Der Hauptteil ist wie folgt gegliedert:
I. Leben und Autorschaft
II. Werke
III. Kontexte, Bezüge und Einflüsse
IV. Konzeptionen, Denkfiguren, Schreibweisen
V. Neuere Forschungsansätze
VI. Rezeption und Wirkung
VII. Anhang (Zeittafel, Siglen, Autorinnen und Autoren, Werkregister, Personenregister)
Zahlreiche namhafte Autoren (ich wollte einige hier nennen, aber das wäre unfair gegenüber den anderen) sind für die profunden Beiträge verantwortlich.

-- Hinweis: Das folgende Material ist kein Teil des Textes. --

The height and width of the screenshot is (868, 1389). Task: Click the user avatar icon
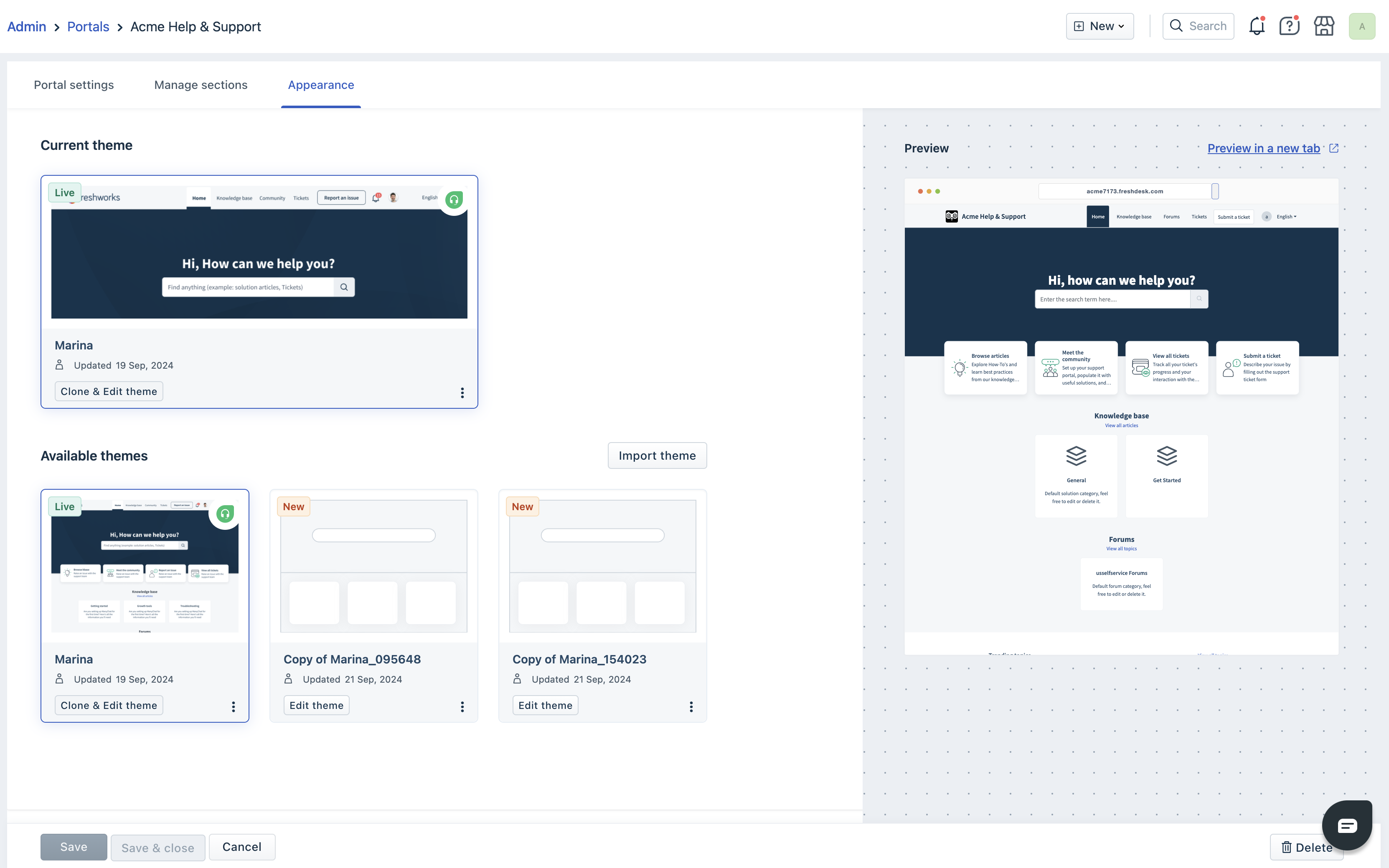[x=1361, y=26]
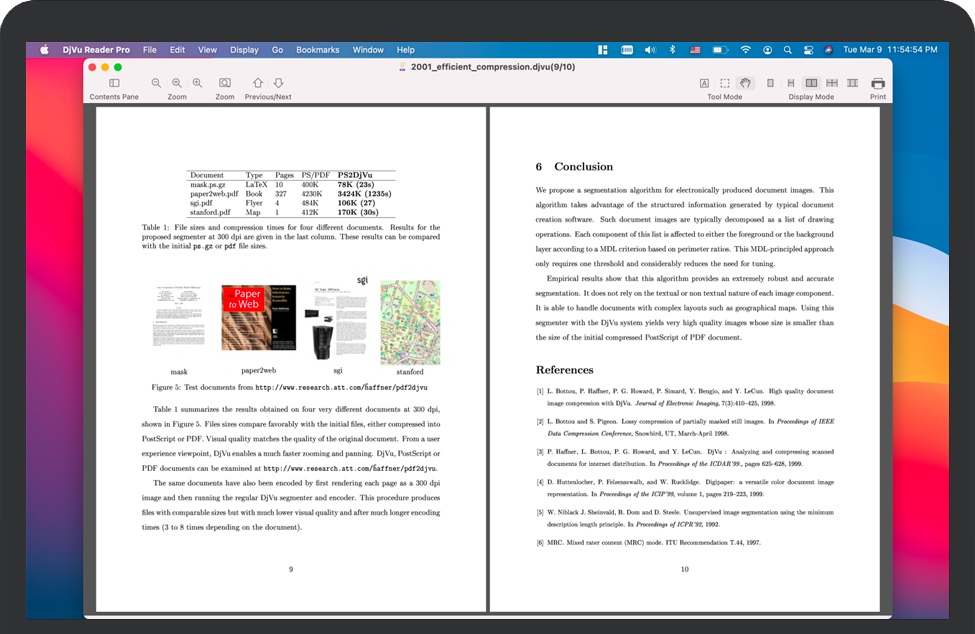The image size is (975, 634).
Task: Toggle the Contents Pane sidebar
Action: click(x=114, y=83)
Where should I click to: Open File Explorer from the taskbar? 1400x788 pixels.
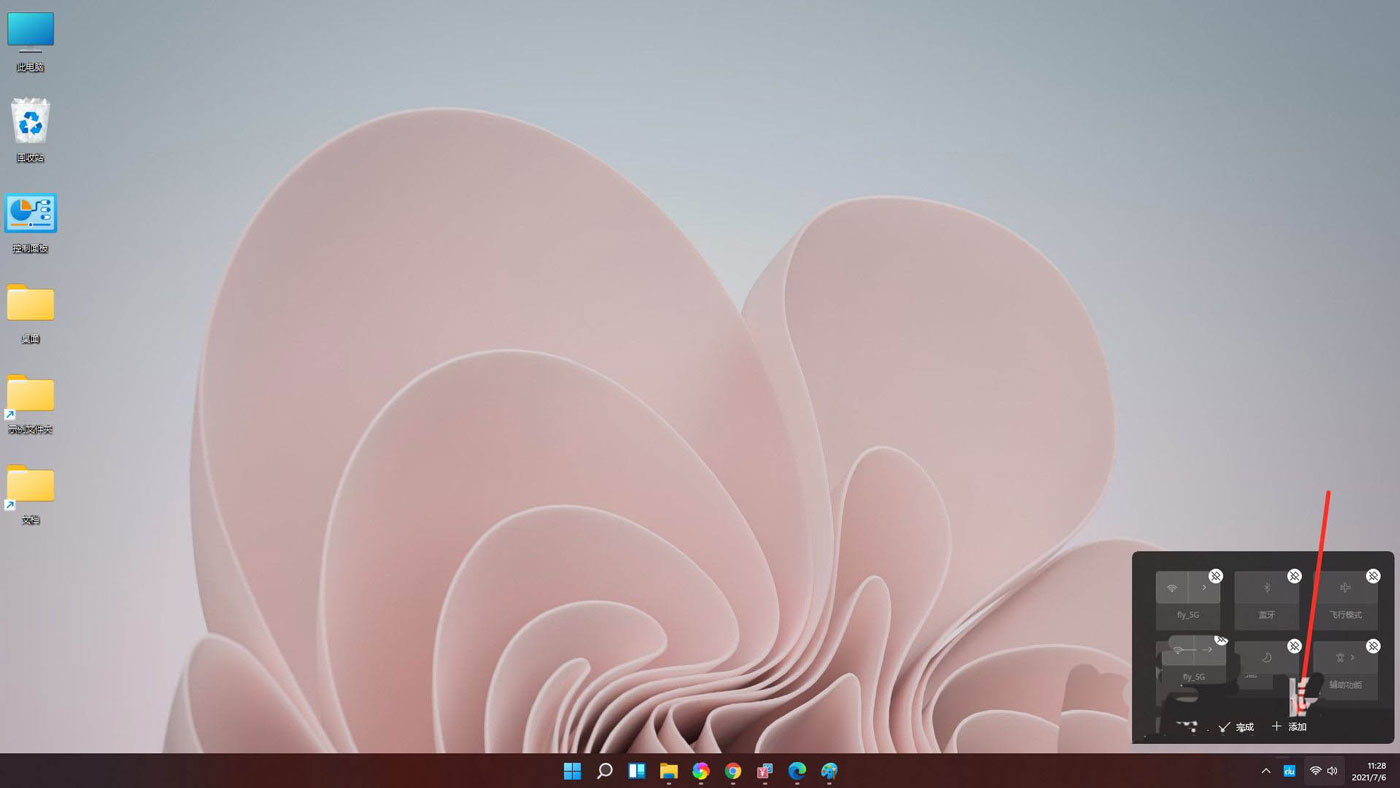coord(668,770)
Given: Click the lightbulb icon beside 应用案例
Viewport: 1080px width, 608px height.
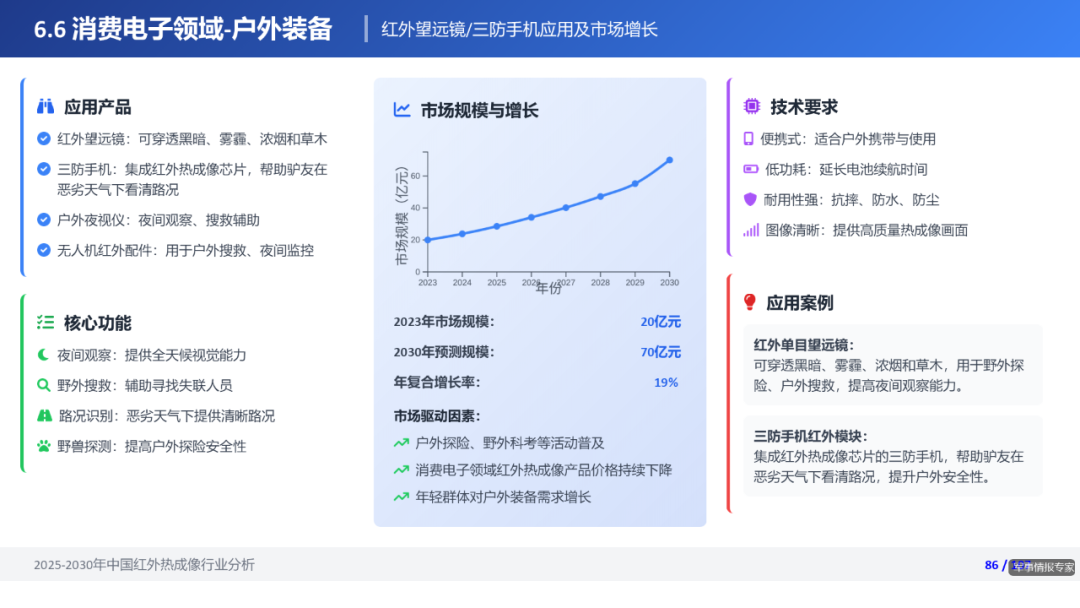Looking at the screenshot, I should pos(751,302).
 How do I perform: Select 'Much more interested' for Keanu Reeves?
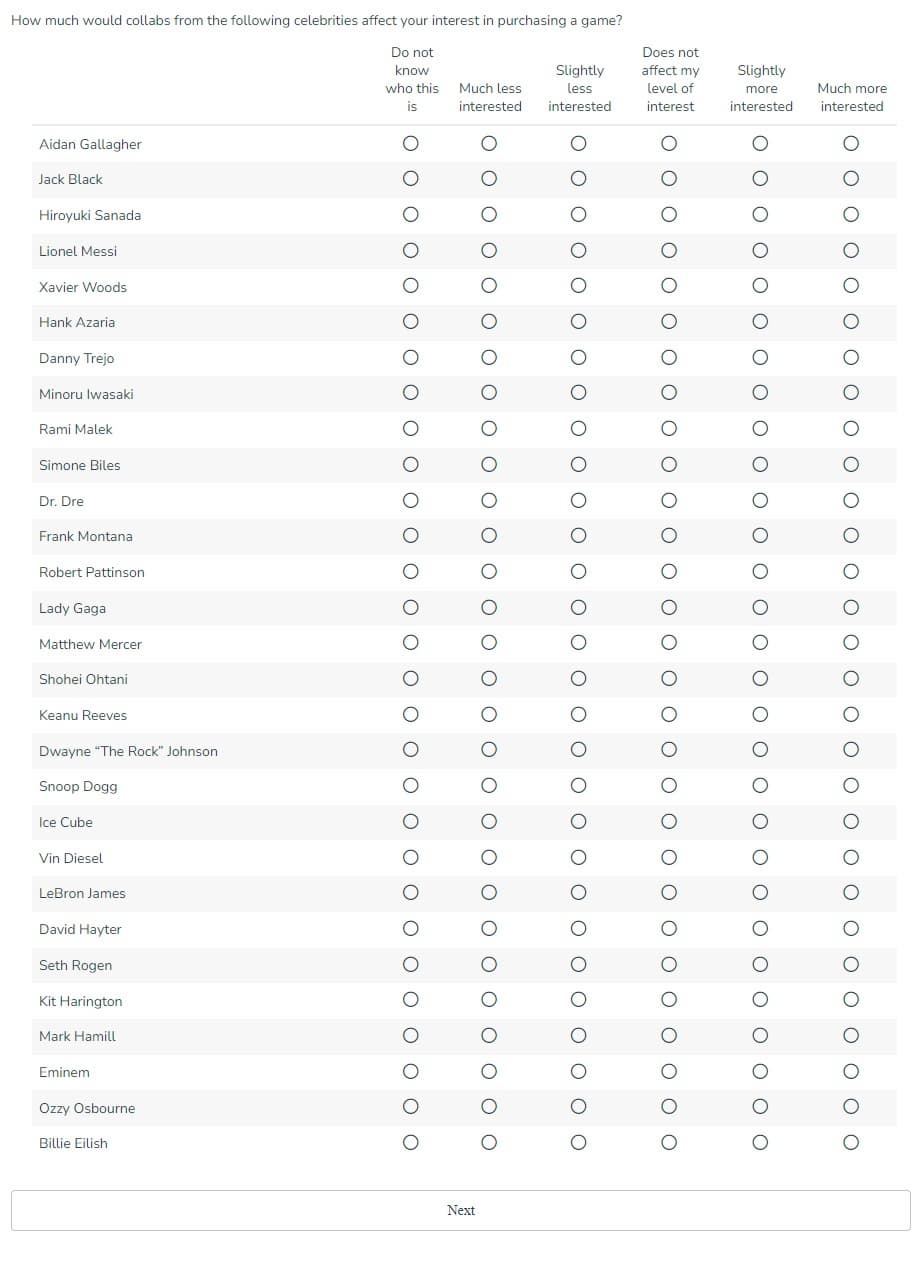tap(850, 715)
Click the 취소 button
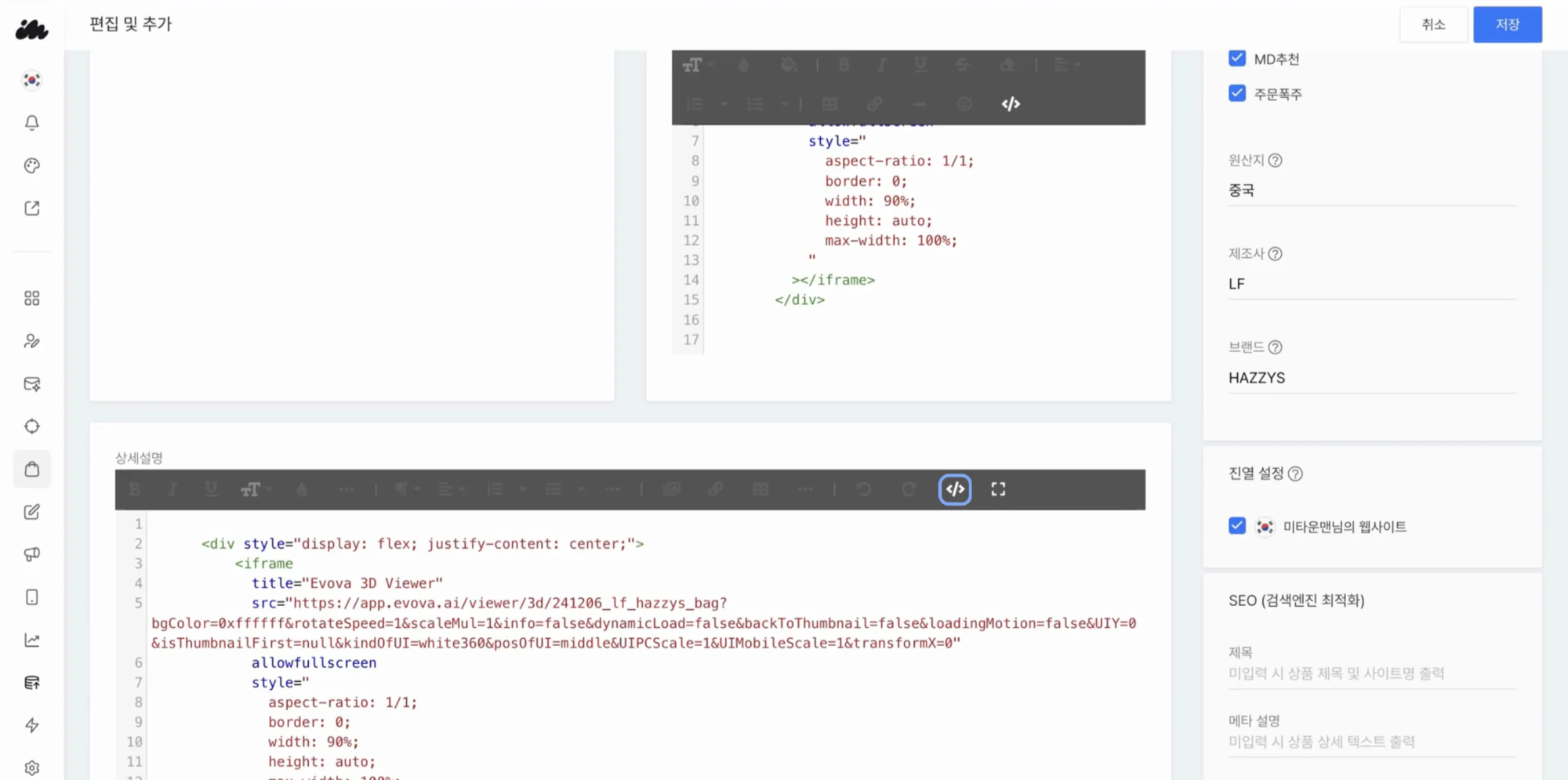 1433,24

Die biografische Skizze von Hermann Kurzke fesselt vom ersten Satz weg. Sie beginnt mit: „Thomas Mann war Raucher, das ist bekannt. Ein Trinker war er jedoch nicht, obgleich er ein Likörchen zum Nachtisch nicht verschmähte“ (S. 1). Der lockere Stil überraschte mich (positiv). Ich schaute auf den Umschlag: Ja, ich hatte das richtige Buch.
Die Werksbesprechungen sind ausführlich und – wie im Vorwort angekündigt – forschungsbezogen. Zu allen Werken werden die Quellen, Hintergründe und Grundpositionen der Forschung erläutert. Den Erzählungen – die wegen der Übergrösse der Romane oft zu kurz kommen – wird gebührender Raum gegeben.
In den Abschnitten III., IV. und V. werden Hintergründe und Kontexte erläutert: Judentum, Musik, Philosophie und Weimarer Klassik, um nur ein paar zu nennen. Das Werk wird nach Motiven wie Dekadenz, Ironie, Schuld und Rechtfertigung aufgeschlüsselt.
Thomas Manns Musikauswahl
Musik spielte in Thomas Manns Leben und Werk eine überragende Rolle. Neugierig las ich daher seine Musikauswahl anläßlich der Sendung "Wer wünscht was?" im Süddeutschen Rundfunk 1954 (S. 251):
  • Richard Wagner: Lohengrin, Vorspiel zum 1. Akt
  • Claude Debussy: Prélude à l'après-midi d'un faune (Vorspiel zum Nachmittag eines Faunes)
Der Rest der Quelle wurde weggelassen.